Figure 1: Net exports in billions of US$ (blue), and in billions of Ch.2009$ (red), SAAR. NBER defined recession dates. Orange denotes 2017Q1 onward data. Source: BEA 2017Q4 second release, and author’s calculations.

Notice both in nominal and real terms, net exports have deteriorated over the year 2017. This development is consistent with the picture in Figure 2.

Figure 2: Real exports of goods and services (dark blue), and imports (dark red), in billions of Ch.2009$, SAAR, on log scale. NBER defined recession dates. Orange denotes 2017Q1 onward data. Source: BEA 2017Q4 second release.

What about net exports for the year?

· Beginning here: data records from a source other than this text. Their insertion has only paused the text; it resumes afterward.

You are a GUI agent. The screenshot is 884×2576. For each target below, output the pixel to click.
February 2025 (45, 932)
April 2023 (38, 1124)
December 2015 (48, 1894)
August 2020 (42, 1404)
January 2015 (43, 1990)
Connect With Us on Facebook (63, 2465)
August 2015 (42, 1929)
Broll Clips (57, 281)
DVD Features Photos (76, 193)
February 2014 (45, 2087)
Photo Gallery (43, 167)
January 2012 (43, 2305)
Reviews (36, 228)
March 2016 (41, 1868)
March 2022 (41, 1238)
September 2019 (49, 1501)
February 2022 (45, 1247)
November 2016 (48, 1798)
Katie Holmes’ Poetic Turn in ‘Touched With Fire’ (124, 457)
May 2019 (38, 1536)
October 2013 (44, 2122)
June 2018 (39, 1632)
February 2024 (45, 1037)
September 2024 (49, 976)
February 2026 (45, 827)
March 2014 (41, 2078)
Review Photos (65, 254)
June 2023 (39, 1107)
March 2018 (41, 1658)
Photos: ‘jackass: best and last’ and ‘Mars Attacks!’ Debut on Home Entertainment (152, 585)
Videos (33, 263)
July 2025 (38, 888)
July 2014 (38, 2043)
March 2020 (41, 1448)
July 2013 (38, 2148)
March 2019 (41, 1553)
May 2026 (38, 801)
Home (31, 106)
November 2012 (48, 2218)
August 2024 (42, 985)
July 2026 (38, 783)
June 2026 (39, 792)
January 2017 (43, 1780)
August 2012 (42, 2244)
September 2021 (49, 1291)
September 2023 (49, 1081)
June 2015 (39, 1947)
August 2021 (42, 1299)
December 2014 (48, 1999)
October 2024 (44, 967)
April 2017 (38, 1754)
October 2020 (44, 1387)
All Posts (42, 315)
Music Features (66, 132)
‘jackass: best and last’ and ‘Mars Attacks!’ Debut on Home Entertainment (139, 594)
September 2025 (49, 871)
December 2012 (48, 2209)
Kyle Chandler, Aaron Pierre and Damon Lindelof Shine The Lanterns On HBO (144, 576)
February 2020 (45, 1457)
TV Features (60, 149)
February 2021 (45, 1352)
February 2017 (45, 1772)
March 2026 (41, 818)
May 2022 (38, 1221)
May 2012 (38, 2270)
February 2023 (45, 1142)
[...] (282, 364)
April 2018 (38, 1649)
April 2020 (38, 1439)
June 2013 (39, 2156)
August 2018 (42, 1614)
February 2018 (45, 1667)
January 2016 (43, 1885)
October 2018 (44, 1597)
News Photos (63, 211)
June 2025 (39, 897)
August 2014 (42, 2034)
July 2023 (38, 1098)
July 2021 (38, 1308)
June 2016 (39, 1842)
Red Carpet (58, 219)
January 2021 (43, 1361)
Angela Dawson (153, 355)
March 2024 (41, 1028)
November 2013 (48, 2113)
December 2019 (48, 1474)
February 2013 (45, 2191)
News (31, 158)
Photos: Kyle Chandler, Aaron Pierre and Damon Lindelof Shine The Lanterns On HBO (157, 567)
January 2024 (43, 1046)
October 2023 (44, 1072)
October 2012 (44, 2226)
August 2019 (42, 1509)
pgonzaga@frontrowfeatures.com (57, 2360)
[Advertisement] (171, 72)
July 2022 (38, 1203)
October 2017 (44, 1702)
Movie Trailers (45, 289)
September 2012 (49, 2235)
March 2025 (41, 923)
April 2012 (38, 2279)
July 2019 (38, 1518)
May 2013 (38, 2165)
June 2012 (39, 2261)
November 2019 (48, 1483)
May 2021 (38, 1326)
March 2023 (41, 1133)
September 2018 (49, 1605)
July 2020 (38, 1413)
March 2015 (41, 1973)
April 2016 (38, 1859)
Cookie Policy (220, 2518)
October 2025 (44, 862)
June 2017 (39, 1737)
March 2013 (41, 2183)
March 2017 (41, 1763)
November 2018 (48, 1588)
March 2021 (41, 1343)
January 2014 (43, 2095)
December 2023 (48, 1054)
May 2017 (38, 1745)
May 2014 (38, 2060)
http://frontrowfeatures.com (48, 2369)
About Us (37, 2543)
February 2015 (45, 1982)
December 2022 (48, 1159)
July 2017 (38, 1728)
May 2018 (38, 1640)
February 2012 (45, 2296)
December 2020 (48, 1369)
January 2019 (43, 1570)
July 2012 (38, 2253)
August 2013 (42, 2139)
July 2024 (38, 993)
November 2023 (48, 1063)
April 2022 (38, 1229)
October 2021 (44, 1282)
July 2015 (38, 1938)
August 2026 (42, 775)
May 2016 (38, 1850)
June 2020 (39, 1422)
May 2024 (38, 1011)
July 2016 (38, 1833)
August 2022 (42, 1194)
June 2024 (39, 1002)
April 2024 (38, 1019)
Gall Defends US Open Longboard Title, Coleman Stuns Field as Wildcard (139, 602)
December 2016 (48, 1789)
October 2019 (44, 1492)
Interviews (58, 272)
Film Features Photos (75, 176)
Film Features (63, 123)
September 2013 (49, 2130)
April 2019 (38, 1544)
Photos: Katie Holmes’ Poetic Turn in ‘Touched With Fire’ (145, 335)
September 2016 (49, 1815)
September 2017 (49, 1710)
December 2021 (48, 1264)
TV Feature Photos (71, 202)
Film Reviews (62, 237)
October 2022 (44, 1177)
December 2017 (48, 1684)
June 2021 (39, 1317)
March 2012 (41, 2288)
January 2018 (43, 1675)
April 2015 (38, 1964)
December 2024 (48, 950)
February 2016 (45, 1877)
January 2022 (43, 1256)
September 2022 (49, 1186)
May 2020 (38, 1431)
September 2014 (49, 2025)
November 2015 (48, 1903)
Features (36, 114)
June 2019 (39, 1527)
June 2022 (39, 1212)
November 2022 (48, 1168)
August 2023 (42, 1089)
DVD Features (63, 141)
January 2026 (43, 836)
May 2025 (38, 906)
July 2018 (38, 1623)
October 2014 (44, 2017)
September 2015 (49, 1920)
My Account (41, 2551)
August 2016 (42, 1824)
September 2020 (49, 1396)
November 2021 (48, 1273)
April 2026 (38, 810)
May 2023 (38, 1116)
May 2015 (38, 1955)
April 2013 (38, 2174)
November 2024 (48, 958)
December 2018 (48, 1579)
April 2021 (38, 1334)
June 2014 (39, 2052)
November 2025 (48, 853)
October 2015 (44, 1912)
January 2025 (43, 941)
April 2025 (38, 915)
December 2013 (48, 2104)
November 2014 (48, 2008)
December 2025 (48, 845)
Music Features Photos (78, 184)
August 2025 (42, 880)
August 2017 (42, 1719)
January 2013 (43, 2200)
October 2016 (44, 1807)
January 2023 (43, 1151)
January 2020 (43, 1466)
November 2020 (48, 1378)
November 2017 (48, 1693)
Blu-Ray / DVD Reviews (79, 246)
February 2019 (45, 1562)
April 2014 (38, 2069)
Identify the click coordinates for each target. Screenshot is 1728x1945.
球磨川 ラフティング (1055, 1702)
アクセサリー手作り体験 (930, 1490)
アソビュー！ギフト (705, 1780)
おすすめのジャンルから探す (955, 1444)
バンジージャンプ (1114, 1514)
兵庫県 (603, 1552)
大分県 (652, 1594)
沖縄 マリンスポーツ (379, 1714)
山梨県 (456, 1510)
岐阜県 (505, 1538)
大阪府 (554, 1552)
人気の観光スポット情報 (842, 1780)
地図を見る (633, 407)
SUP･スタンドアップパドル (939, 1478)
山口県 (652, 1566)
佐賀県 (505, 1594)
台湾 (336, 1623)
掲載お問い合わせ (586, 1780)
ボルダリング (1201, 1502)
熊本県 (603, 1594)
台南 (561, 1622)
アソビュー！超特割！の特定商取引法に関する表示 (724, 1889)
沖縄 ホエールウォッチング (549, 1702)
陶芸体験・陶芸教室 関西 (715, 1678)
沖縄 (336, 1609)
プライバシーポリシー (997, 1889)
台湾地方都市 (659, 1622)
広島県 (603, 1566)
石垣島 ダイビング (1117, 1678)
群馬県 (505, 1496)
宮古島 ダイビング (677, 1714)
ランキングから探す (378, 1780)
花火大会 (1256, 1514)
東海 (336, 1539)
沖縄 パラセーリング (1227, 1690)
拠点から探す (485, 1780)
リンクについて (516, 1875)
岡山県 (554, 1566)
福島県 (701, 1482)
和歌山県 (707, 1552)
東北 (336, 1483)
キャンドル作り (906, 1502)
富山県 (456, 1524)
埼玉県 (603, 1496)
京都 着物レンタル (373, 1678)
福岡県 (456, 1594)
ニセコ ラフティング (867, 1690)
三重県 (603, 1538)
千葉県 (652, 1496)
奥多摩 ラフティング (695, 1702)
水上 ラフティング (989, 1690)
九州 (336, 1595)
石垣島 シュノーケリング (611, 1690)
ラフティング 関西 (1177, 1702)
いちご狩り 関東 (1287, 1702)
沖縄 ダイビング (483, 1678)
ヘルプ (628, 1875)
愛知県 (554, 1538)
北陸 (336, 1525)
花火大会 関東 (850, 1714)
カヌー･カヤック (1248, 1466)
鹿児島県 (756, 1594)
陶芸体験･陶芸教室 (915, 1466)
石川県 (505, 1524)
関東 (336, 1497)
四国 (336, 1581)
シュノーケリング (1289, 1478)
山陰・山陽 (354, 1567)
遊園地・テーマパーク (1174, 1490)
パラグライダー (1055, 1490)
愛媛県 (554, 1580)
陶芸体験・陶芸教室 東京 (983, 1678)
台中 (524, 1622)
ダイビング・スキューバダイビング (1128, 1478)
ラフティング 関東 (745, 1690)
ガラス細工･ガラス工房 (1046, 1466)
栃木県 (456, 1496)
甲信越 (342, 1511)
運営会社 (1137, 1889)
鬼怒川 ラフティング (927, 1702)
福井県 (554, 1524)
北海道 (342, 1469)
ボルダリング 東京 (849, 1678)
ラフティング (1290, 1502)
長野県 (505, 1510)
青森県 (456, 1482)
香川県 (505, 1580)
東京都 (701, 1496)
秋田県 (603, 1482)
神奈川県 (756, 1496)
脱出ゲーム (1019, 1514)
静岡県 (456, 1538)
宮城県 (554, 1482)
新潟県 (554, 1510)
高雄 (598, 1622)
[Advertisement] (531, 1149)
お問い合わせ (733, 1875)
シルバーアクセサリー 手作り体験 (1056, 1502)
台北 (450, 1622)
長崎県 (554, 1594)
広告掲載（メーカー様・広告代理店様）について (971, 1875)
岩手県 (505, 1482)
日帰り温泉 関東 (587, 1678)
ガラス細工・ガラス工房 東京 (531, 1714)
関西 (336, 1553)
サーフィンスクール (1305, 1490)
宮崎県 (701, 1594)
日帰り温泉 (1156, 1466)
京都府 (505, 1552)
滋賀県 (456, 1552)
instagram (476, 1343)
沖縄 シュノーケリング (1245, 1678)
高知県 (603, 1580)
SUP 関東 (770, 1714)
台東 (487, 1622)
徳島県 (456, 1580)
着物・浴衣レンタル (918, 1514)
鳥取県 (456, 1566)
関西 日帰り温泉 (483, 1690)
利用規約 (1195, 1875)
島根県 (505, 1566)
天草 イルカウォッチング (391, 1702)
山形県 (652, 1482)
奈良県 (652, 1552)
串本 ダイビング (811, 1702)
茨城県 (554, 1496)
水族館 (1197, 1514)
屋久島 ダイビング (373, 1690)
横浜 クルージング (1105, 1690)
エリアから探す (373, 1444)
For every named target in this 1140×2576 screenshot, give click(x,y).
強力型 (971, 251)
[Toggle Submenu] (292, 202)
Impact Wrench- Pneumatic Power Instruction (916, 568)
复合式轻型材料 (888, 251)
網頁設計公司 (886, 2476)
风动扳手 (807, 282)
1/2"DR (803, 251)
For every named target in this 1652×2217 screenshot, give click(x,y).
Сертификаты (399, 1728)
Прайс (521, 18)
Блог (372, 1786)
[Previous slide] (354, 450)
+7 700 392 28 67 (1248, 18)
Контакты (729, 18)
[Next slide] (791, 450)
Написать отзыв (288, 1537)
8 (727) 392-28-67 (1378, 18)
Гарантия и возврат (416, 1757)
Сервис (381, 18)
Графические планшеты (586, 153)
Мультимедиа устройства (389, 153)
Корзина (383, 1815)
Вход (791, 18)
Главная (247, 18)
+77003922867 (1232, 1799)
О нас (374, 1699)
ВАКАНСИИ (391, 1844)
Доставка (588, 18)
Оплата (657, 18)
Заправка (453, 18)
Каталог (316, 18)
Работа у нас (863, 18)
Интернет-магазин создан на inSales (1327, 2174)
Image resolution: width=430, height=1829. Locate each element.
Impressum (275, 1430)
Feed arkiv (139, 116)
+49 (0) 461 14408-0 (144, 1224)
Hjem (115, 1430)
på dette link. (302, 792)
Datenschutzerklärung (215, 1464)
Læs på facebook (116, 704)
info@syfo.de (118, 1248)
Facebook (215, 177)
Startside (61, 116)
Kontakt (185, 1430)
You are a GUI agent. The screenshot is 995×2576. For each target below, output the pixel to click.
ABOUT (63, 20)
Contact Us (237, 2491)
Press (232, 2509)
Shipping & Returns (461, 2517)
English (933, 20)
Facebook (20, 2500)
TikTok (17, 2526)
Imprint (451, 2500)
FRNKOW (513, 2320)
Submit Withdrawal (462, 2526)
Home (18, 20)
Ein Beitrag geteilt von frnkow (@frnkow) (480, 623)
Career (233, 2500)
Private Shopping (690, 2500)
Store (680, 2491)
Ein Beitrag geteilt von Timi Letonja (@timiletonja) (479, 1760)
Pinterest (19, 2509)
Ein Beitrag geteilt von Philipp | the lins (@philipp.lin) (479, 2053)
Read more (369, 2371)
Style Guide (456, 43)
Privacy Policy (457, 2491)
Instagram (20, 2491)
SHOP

From Deutsche Bank US Economic Notes (23 March 2018):

With respect to the latter, Wednesday’s advance trade goods balance (-$76.0 bn vs. -$74.4 bn) for February will provide key data on the trends in the external sector. While we had expected net exports to contribute meaningfully to current-quarter real GDP growth after subtracting -113 bps from Q4, this looks increasingly unlikely as imports appear to be vastly outpacing exports. Case in point, based on the port statistics available for February, imported containers are up 11.3% month-on-month (seasonally adjusted), while exports are up only 1.6%.

One might think that applying tariffs would tend to reduce the net exports deficit. In partial equilibrium — if tariffs applied to a substantial portion of imports and all else remained constant — that conclusion would make sense. However, to the extent that planned national saving and investment drive the developments in financial flows to the US, income, production and exchange rates are likely to adjust in ways that offset relative price changes induced by tariffs.